Par contre, cette présence si présente de l’eau dans les vieux quartiers de Rapture se font ressentir par un oublis (volontaire?) de poids. L’une des techniques de combat classique de BioShock est d’envoyer une décharge électrique dans une flaque d’eau pour électrocuter tous les ennemis qui s’y trouvent. Le problème vient que si la flaque n’est pas stagnante et qu’il y a de l’eau qui y tombe, que se soit une cascade ou simplement des gouttes, l’électricité ne fonctionne pas. Vous me direz que ce n’est qu’un détail, mais celui-ci a son importance dans cette suite!

Au niveau de l’intelligence artificielle des ennemis, il semblerait que ses derniers aillent eu droit à une certaine amélioration. Alors que les Chrosomes se contentaient de nous foncer dessus dans le premier opus de la série, ceux-ci utilise désormais la combinaison plasmide et arme à feu. Autre nouveauté, ceux-ci font des embuscades et attaques groupés, malgré que je me pose la question à savoir si ce ne serait pas une routine intégrée au jeu pour berner le joueur. Tout de même, avec la difficulté de jeu à normal, j’ai visité, juste avec les combats contre les chrosomes, une bonne cinquantaine de fois la vita-chambre, ce qui donne l’idée des embuches pouvant être faite par de simple petits ennemis.

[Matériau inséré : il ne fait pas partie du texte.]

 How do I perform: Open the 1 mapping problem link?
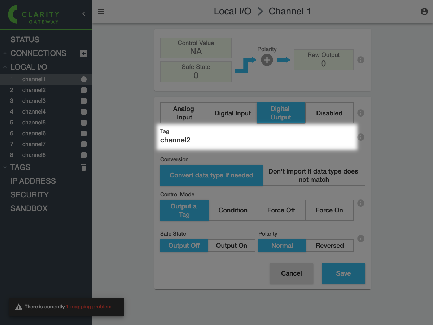tap(89, 307)
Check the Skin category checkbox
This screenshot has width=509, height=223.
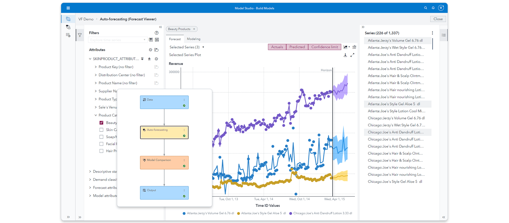[101, 130]
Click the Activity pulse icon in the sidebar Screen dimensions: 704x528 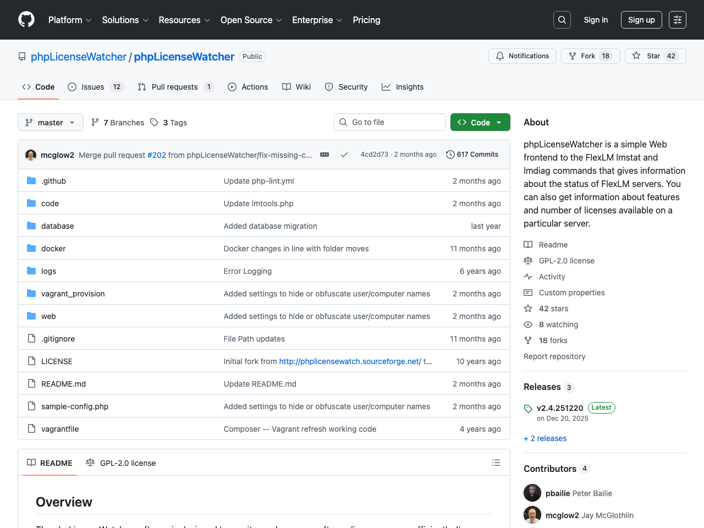coord(527,277)
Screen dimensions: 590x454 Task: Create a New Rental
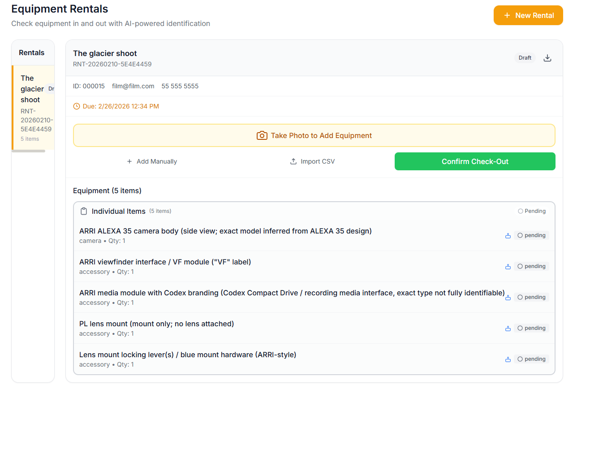point(528,15)
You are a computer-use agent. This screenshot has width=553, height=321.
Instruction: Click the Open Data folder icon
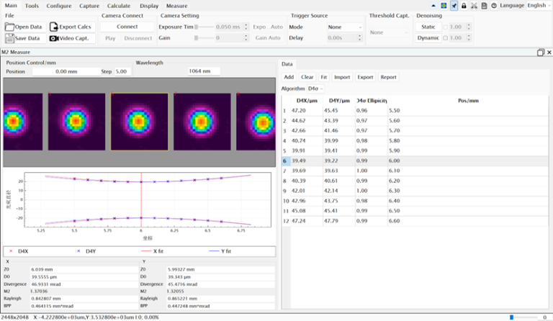coord(9,27)
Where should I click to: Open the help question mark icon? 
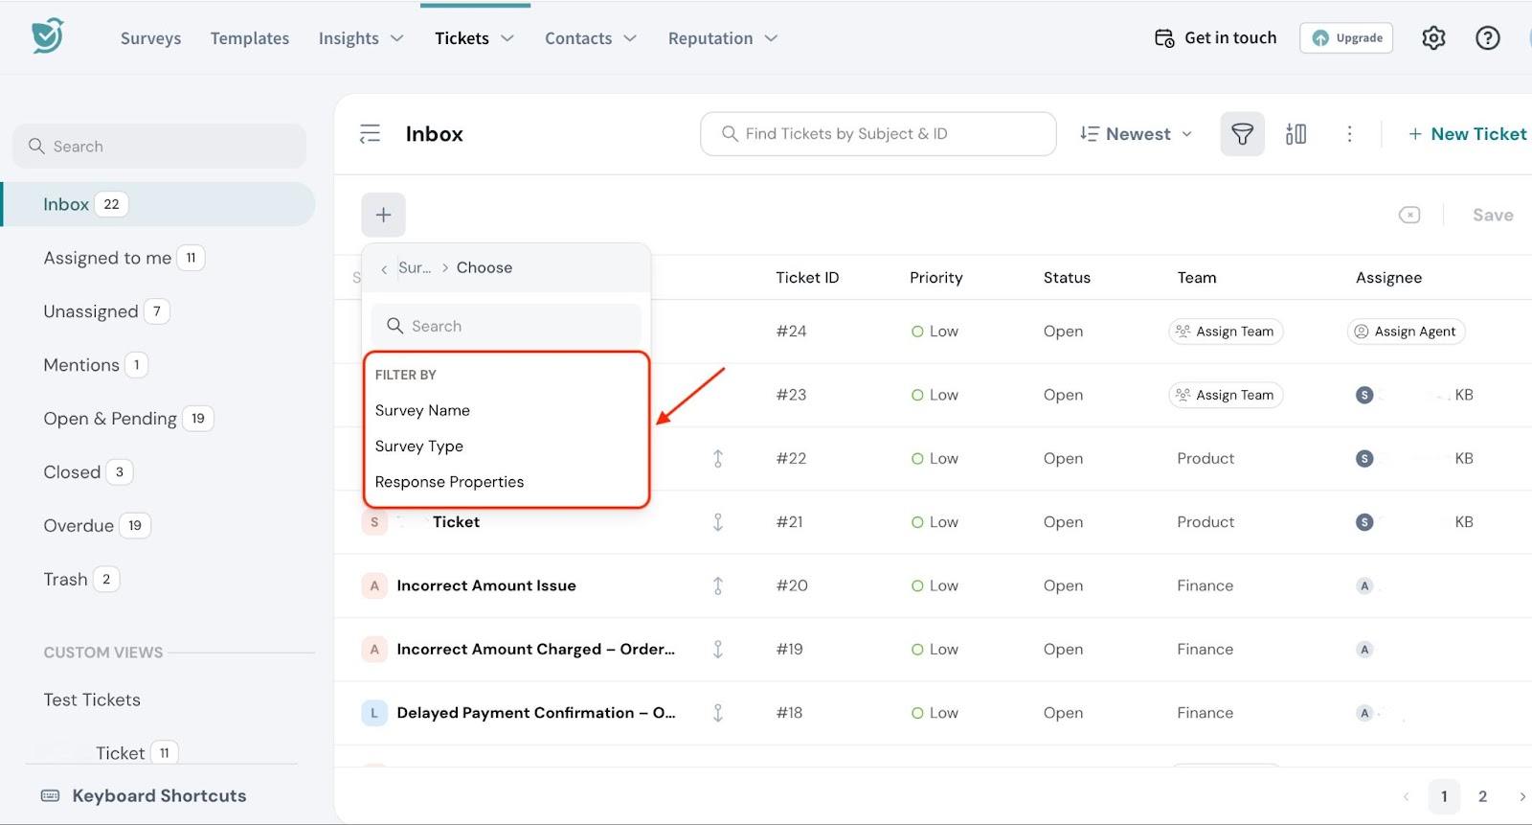(x=1487, y=38)
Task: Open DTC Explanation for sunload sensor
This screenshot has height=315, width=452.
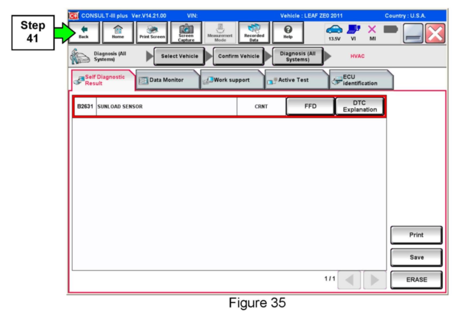Action: [x=360, y=106]
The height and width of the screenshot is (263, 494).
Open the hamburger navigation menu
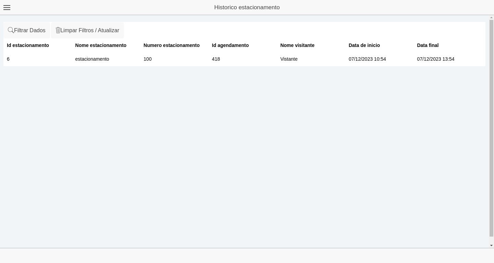(x=7, y=8)
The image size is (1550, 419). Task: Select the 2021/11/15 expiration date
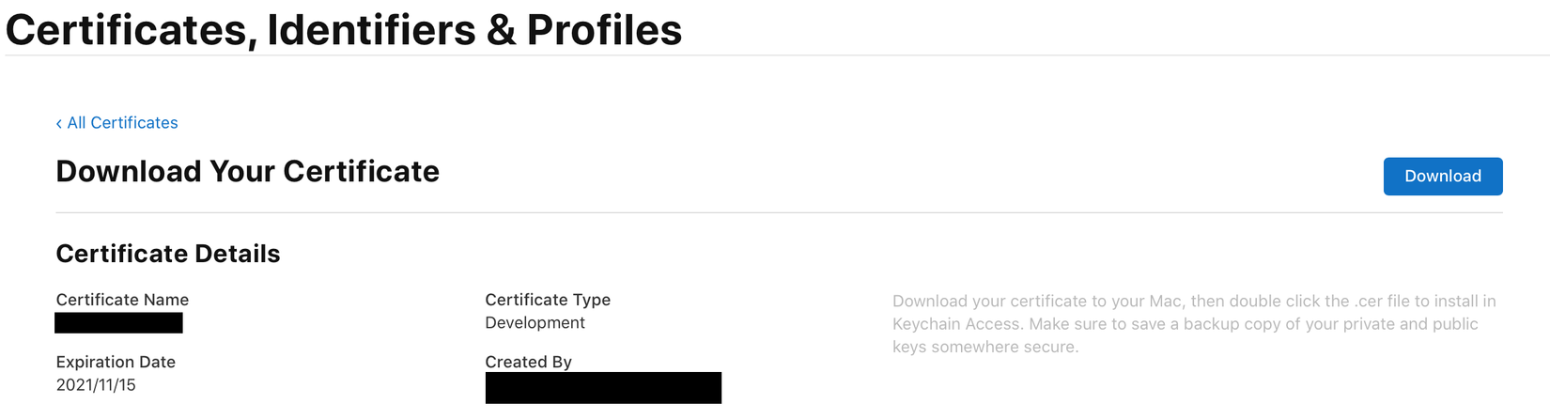pyautogui.click(x=96, y=385)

L’armement que le joueur dispose est des plus classiques, quoi que remodelé pour être massif, au même titre que le personnage que le joueur incarne. Lance-rivet (qui remplace le pistolet), un fusil scié à double canon, une mitrailleuse de gros calibre, un lance harpon, un lance grenade et la foreuse constitue l’armement du joueur. Chacune de ses armes possèdent divers types de munitions qui sont plus ou moins efficaces selon l’ennemi affronté.  S’ajoute à cela, deux outils utilitaires, à savoir une caméra de recherche qui permettra de découvrir les plasmides et munitions les plus efficace et un outil de piratage à radio-fréquence qui tire des fléchettes de la taille d’une canette de boisson gazeuse (j’aimerais bien voir la grosseur des flèches dans ce cas) sur l’objet à pirater.

La grosse nouveauté du jeu réside dans le défaut du premier, à savoir l’utilisation parallèle des plasmide et des armes. Alors que dans le premier, il fallait alterner entre les deux types d’armes, à croire que Jack était paralysé d’un coté de son corps. Delta, quand à lui, est un ambidextre très doué! Les combinaisons plasmides et armes à feu prennent alors un tout nouveau sens pour tués les ennemis qui ne se laisseront pas faire.


Quelle est ma conclusion? Vaut-il les 50$ demandé sur PC et les 70$ demandé sur console?

Malgré que ce jeu ne soit qu’une suite, il semble évident qu’il s’agit d’un très grand pas en avant. L’histoire, malgré que plus courte que l’original est bien réalisé et les voix française sont de qualité. Le gameplay est beaucoup plus violent et rapproché (attaque de mêlée)  que le premier BioShock, le rendant beaucoup plus nerveux et plus dur forcément. Malgré que l’histoire soit plus courte, vous visiterez à des multiples reprises les « vita-chambre », ce qui en allongera forcément la durée de vie!

De plus, il faut dire qu’a un certain moment du jeu, vous constaterez que le jeu consiste en fait à ceci: tuer-fouillé- tuer-fouillé-piratage-tuer-fouillé-piratage-tuer-fouillé-big daddy-tuer-fouillé-tuer-fouillé-protégé petite soeur (tuer 50x)- affronter grande sœur.  Par chance les niveaux étant varié, cette répétition ne se fait pas réellement sentir, jusqu’à un certain point…

Si je n’est pas, jusqu’à présent, parlé du multijoueur, c’est que je n’es pas réussi à le configurer correctement, mon écran de 23″ en affichage 1680X1050 (16:10) étant systématiquement bloqué à une résolution de 640X480! Hormis ce bogue de résolution, je n’es pas connu de grosse difficulté de plantage, hormis une fois.

Bref, pour ma part, je conseil l’achat!